Something else happened during the making of Hesburgh. The life of this priest began to have impact on the production team. One producer started going back to daily Mass. Neal, despite being raised a devout Catholic, had stopped being a regular Sunday churchgoer — it’s not the typical thing for young people in Los Angeles. “Working on this got me going back every Sunday,” he says. And during production meetings, whenever a topic aroused disagreement, O’Malley would suggest they try “to be a little ‘Father Ted’ about this.”

 

Creadon thinks about Hesburgh daily. “For me personally, a subject has never rubbed off on me so profoundly.”

 

About the time of the film’s world premiere, Creadon taped something to the wall at his bedside, just beyond the books on his nightstand and next to the phrase, “Be a Great Dad Today”: a small, red piece of paper on which he had written “Kindness.”

 

“If Hesburgh had a secret weapon, it was his kindness,” Creadon says. “We’re missing that in the world today, and a little bit of kindness goes a long way.”

 

Creadon’s film has made its way through the festival circuit, receiving awards and building momentum for the nationwide theatrical release.

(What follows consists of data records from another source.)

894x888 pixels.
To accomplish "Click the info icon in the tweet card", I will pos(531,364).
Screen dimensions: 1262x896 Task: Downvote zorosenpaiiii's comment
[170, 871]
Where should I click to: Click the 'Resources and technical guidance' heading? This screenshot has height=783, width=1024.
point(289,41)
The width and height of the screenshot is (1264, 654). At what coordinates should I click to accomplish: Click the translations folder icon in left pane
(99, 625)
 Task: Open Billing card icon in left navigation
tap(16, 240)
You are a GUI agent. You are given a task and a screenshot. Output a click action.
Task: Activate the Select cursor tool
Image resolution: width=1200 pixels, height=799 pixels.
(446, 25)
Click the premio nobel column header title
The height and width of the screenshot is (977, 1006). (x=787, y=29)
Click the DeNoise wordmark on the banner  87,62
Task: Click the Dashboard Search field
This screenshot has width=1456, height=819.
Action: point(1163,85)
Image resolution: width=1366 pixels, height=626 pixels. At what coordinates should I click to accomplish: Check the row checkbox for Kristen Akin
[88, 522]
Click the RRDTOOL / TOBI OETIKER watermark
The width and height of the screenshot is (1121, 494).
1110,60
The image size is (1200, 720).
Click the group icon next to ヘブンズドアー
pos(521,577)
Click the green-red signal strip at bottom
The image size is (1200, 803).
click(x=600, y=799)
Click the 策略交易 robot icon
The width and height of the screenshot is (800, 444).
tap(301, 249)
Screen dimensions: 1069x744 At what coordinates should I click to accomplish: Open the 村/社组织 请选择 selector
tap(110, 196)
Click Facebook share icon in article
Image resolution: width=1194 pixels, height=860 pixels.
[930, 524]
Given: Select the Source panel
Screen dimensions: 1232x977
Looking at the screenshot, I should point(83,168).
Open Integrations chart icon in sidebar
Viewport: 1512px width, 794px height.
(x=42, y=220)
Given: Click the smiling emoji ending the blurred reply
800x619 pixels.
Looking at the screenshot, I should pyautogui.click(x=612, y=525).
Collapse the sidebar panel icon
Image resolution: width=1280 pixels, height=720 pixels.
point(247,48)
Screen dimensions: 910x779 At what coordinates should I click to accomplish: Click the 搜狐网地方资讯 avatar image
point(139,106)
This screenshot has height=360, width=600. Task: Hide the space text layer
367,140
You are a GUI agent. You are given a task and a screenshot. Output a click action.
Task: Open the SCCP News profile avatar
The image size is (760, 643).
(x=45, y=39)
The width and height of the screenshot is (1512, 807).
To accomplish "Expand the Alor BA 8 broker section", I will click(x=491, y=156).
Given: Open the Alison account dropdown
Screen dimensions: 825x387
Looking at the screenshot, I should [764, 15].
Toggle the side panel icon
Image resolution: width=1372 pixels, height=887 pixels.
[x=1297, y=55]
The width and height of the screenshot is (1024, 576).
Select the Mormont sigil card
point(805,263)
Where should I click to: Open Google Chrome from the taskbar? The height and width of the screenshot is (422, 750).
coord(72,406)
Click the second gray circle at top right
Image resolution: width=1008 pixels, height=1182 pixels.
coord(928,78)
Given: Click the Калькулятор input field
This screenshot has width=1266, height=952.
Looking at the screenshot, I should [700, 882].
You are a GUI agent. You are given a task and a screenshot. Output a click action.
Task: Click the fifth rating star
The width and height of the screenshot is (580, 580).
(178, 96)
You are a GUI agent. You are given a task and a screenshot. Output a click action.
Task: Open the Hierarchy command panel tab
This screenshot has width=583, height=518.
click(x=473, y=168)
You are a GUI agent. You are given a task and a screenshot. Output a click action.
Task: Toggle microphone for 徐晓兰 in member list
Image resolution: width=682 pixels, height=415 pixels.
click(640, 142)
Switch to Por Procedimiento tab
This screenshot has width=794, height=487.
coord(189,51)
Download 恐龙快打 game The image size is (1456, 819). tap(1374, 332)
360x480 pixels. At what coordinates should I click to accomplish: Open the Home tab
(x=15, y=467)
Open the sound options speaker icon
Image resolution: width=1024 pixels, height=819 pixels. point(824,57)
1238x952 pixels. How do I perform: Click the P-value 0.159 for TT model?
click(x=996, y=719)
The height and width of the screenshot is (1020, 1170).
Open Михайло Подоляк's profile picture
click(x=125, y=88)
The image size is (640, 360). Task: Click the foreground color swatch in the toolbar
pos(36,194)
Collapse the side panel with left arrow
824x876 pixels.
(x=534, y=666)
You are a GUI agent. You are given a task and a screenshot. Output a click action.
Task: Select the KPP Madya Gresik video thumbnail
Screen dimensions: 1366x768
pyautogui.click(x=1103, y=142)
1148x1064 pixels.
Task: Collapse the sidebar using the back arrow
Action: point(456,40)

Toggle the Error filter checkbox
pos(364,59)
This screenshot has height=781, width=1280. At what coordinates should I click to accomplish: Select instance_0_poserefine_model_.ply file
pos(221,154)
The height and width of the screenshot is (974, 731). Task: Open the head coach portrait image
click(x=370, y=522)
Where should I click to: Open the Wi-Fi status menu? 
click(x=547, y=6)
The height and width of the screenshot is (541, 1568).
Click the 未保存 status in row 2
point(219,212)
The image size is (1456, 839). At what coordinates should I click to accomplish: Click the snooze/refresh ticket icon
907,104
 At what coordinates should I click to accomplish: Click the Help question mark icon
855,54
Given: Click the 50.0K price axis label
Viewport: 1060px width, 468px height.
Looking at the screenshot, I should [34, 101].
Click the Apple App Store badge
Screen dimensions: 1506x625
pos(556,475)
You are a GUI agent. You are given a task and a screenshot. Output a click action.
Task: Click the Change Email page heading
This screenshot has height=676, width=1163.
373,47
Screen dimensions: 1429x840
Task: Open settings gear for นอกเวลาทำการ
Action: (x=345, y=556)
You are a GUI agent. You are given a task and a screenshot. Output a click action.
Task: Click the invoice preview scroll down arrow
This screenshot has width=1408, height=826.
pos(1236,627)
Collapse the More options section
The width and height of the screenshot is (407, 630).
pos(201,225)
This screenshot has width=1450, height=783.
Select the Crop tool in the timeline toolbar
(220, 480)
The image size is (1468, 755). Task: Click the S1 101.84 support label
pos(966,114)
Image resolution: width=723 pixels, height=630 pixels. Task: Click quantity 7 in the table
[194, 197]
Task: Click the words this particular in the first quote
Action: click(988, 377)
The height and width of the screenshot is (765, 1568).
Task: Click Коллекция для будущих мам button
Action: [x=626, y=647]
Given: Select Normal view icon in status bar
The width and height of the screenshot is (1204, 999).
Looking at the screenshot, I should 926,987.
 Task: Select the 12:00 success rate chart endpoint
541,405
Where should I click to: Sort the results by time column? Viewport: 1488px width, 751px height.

At the Waimea Ocean Film Festival in Hawaii, it picked up a “Best Film” award. More than 100 people woke up early for a morning showing at the Napa Valley Film Festival, and an Indianapolis theater filled on a Tuesday afternoon during the Heartland International Film Festival. After the screening, a woman raised her hand and told Creadon, “I don’t have a question. I just want to thank you for restoring my faith in humanity.”

 

Hesburgh continues to receive this type of response. When the filmmakers started, they figured they had embarked on a historical project, but given the times the movie has become a timely story. That’s why Creadon wants as many people as possible to see it.

 

“We’ve lost our way,” he says. “We can’t speak to each other. We’d rather shout over each other. Father Ted’s story of leadership and kindness shows there is another way, and it’s something we can all live up to.”

 


Jerry Barca, who has produced two 30 for 30 films for ESPN, including Catholics vs. Convicts, is a producer and co-writer for Hesburgh. He is the author of Unbeatable: Notre Dame’s 1988 Championship and the Last Great College Football Season (St. Martin’s Press, 2013).